Amazon cuts 18 thousand employees
Cut 18,000 employees out of a total of 1.6 million people employed may almost seem like a small thing. Except, of course, that we are talking about 18,000 families who, from mid-January, will find themselves with one less salary in the United States. Yet beyond the pain of people losing jobs, there’s so much more to choosing a CEO Amazon Andy Jassy to cut 8,000 more people than tech initially expected. The reasons are the usual ones, which we have been hearing for some time now in Silicon Valley and in all those companies that orbit around new technologies: “The economy is uncertain and we have been hiring rapidly in recent times”. Too quickly, one might say.
It is as if the pandemic, after making the world run wild thanks to digital technology, has turned back the hands of time. Four years for Amazon, three for Tesla and so on. Suffice it to say that today these two companies together are worth little more than 1.3 trillion dollars, while a year ago they were well over 2 trillion. Apple has burned more than 1,000 billion dollars and the tech giants have “sacrificed” more 150 thousand jobs.
It’s just not enough. Waiting to see the opening of Wall Street, Tesla since the beginning of the year has burned 18% of its capitalization, equal to 73 billion dollars. It is like Understanding St. Paul And Unicredit together suddenly disappeared from the market in five stock exchange sessions. A meltdown. Of which, by the way, there is no end in sight. Every tech company at the moment has its own problems: Tesla is unable to meet the production targets it has set itself, also because Elon Musk is messing around on Twitter where he dispenses his pearls of wisdom.
Apple fight against scarcity chip and, while waiting for the US government to launch the maxi-plan for the production of semiconductors within the national borders, it is struggling with a greater difficulty in manufacturing its products. Microsoft holds up quite well, despite everything, while Google (sorry, alphabet) suffers dramatically from the demise of the omniscient search engine paradigm. And YouTube struggles with TikTok on a daily basis.
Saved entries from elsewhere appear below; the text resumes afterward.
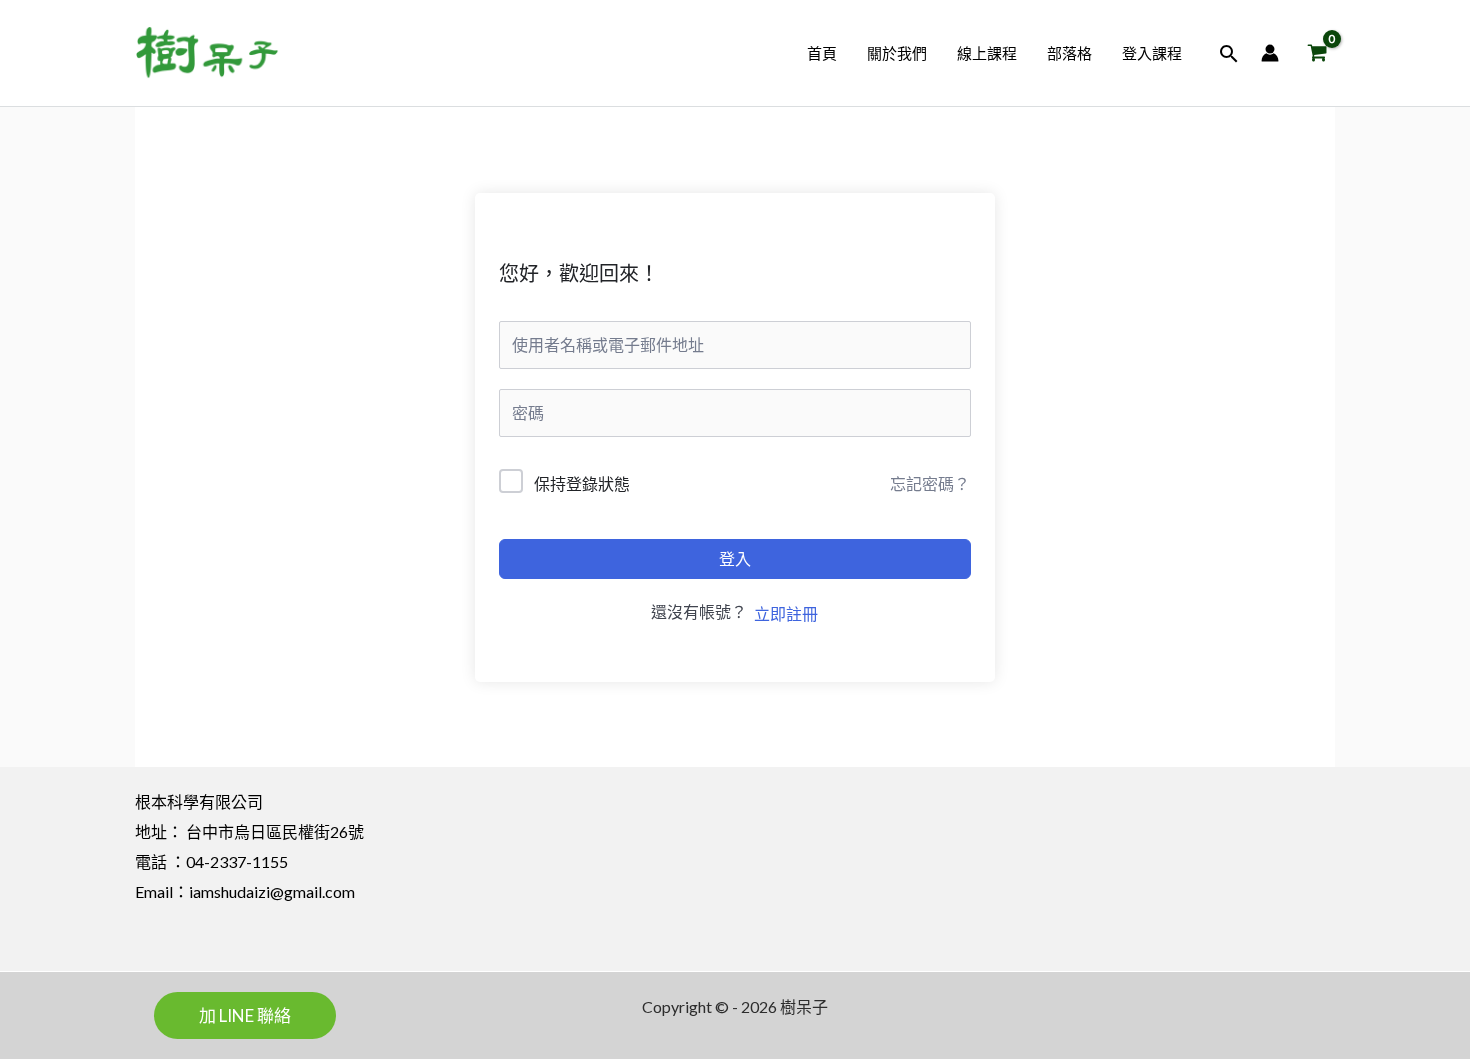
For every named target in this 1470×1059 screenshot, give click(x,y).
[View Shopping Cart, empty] (1317, 53)
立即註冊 (786, 613)
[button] (1229, 53)
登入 (735, 558)
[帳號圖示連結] (1270, 53)
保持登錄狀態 (582, 483)
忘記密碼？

Meta is now a small and not very innovative company, after having dictated the pace of the entire tech sector for years. Zuckerberg he is prey to his delusions of persecution, expecting a new child and in the meantime plunges into the ranking of the super-rich in Europe. So where do tech companies have a place in all of this? Perhaps what belongs to them: a fundamental role for the world economy, but not the messianic one that has been given to them in recent years. Without industry, pharmaceuticals and other productive sectors, the world is going nowhere. With all due respect to bits and headsets for artificial intelligence.